The First Circuit’s decision in Conti v. Citizens Bank, N.A. could create friction in the mortgage servicing and banking sectors. The court ruled, on September 22, 2025, that Rhode Island’s escrow-interest law is not preempted by the National Bank Act (NBA). Does Conti signal further limitations on preemption and greater exposure to state banking laws?
This case was decided subsequent to the U.S. Supreme Court’s unanimous 2024 ruling in Cantero v. Bank of America, which shaped preemption analysis in the context of the New York escrow interest law under the NBA. (On remand, Cantero continues working through the lower court process.)
Here, the Conti Circuit applies the Supreme Court’s Cantero framework and found that national banks may no longer assume preemption of state regulation of this activity.
Key Takeaways for Mortgage and Banking Executives
Preemption Not a Given
The court held that Rhode Island’s law requiring interest on mortgage escrow funds does not “significantly interfere” with national banks’ powers under the NBA. Courts must now take a case-by-case, fact-driven approach, rather than presuming that federal law trumps state consumer protections.
2. State Escrow-Interest Laws May Apply
At least a dozen states—including California, New York, Connecticut, and Illinois—have similar laws requiring interest on escrowed funds. Under Conti, those laws could now reach national banks, not just state-chartered institutions.
3. Patchwork Compliance Risk
The decision underscores that banks must adapt to a fragmented regulatory environment. Courts are rejecting “field preemption” arguments and demanding proof that a specific state law materially impairs federal banking powers. In practice, national banks may need to comply with multiple—and potentially conflicting—state-level requirements.
4. Litigation and Enforcement Risk Rising
Borrowers and state regulators are likely to test these boundaries.
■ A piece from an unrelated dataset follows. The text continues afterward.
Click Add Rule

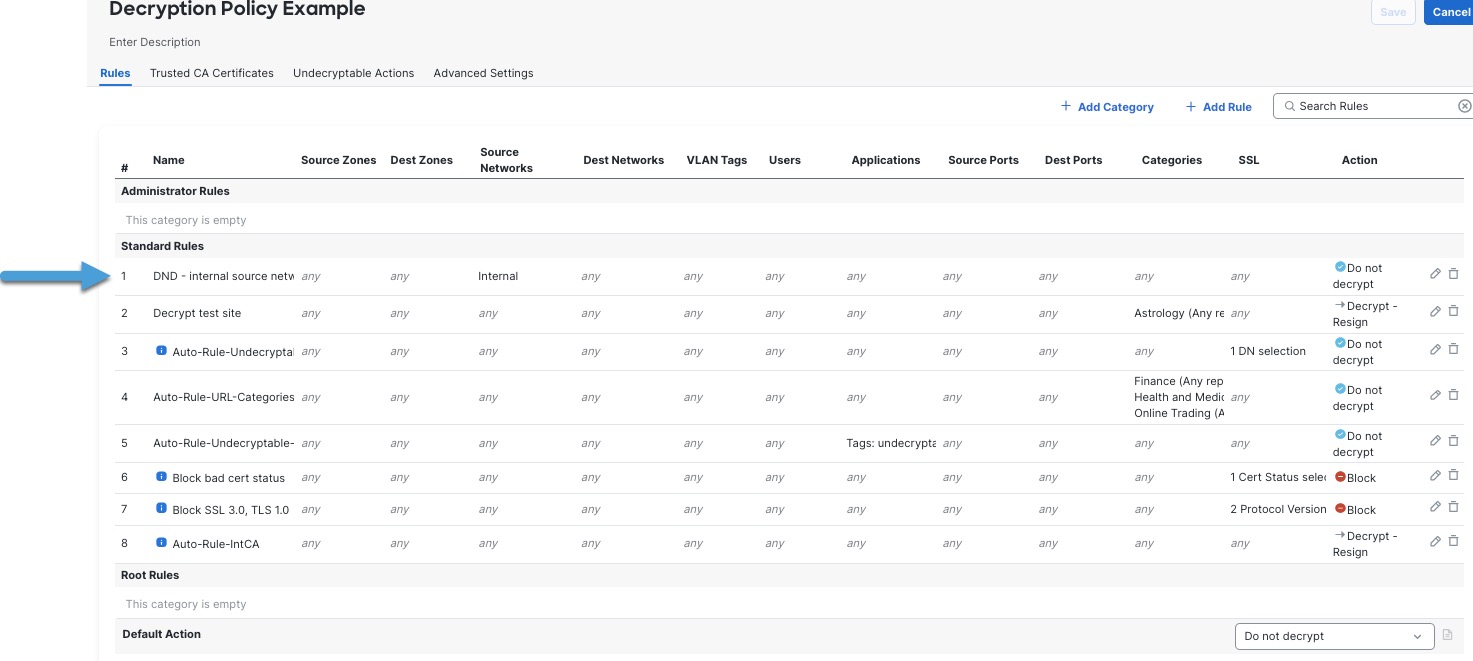point(1218,107)
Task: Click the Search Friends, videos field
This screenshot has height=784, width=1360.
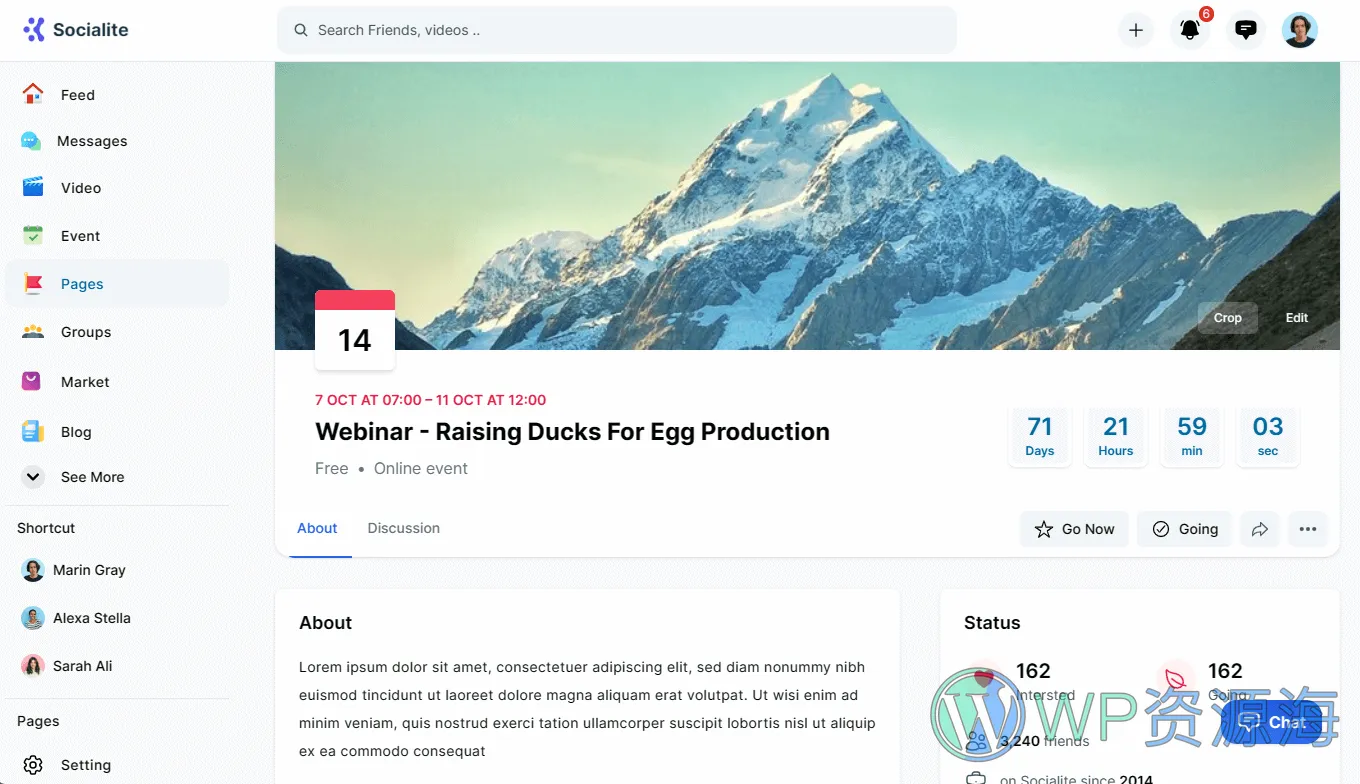Action: pos(616,30)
Banks that fail to comply with escrow-interest or other consumer-related statutes risk private class actions, state AG investigations, and reputational fallout.
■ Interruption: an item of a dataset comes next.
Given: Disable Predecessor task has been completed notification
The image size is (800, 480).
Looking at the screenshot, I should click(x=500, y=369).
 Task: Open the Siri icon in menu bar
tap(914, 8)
Strategic Considerations for Banks
To manage to this new reality, national banks at least should consider steps like:
Mapping state-level exposure: Identifying states with escrow-interest, servicing, or consumer protection laws that could now apply.
Reviewing operational readiness: Ensuring escrow accounting systems can calculate and remit interest where required.
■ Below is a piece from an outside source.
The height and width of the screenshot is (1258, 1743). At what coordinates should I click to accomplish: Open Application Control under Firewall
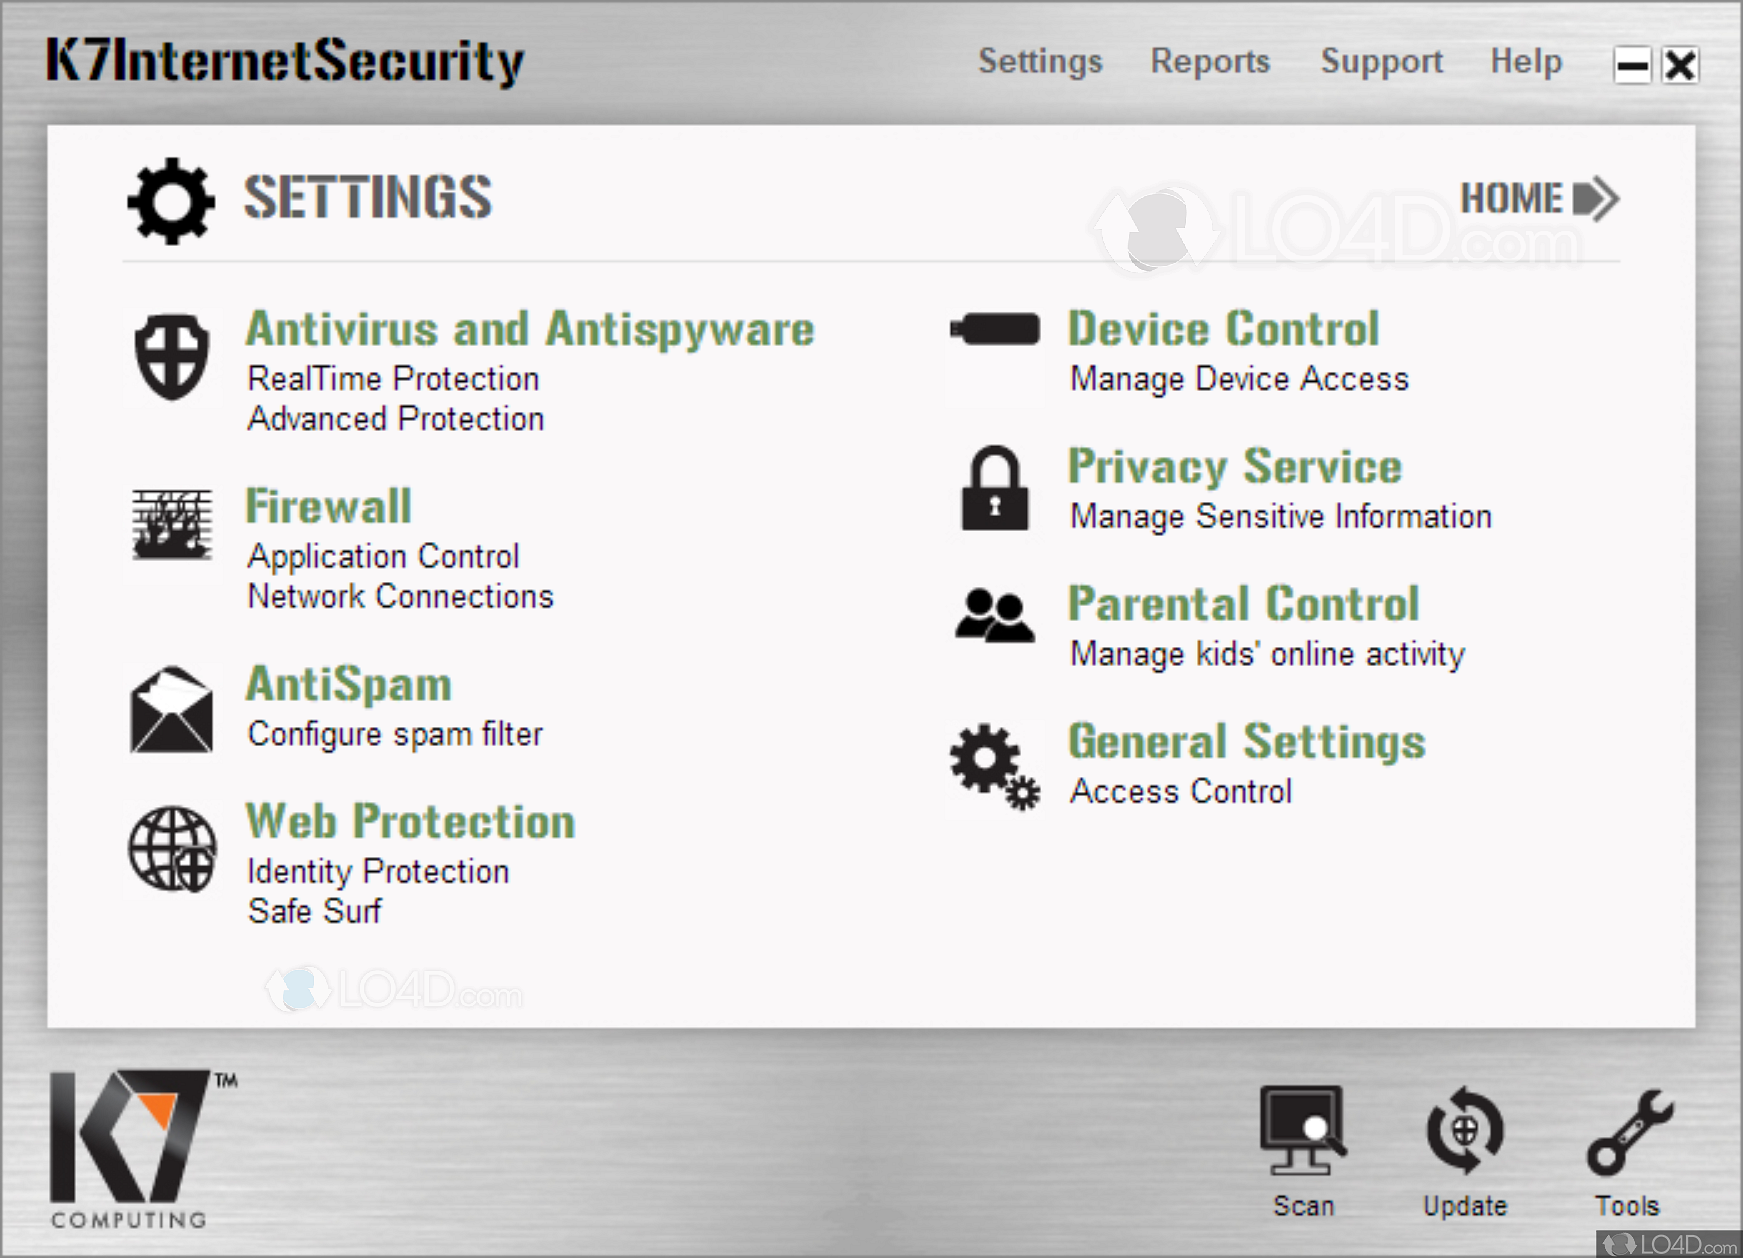[x=383, y=556]
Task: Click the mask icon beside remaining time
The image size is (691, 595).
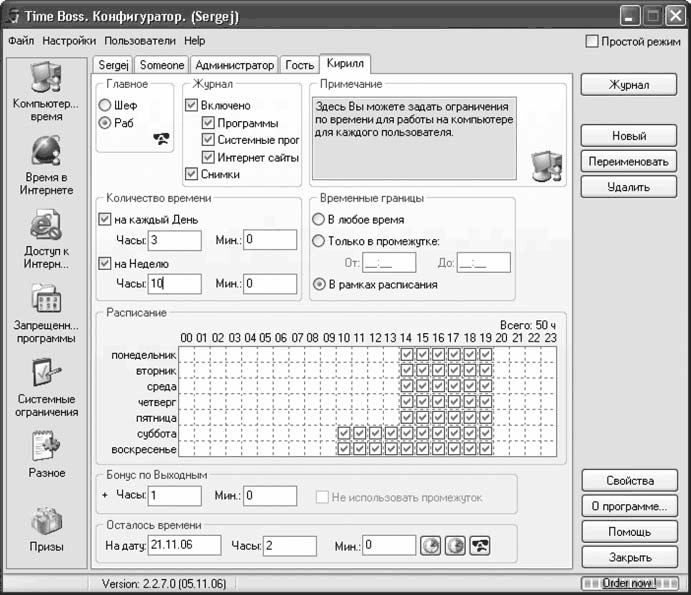Action: tap(480, 546)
Revisiting preemption assumptions: Reassessing prior preemption-based risk models in light of Cantero and Conti.
Engaging with regulators: Expecting increased scrutiny from state banking departments, especially in states with active consumer-protection agendas.
Bottom Line
The Conti decision confirms that preemption may be weakening; it’s a question of proof. Courts may demand evidence that state laws actually hinder national banks’ powers before setting them aside. It is time to think hard about state compliance frameworks, modernizing escrow systems, and preparing for more state-driven enforcement.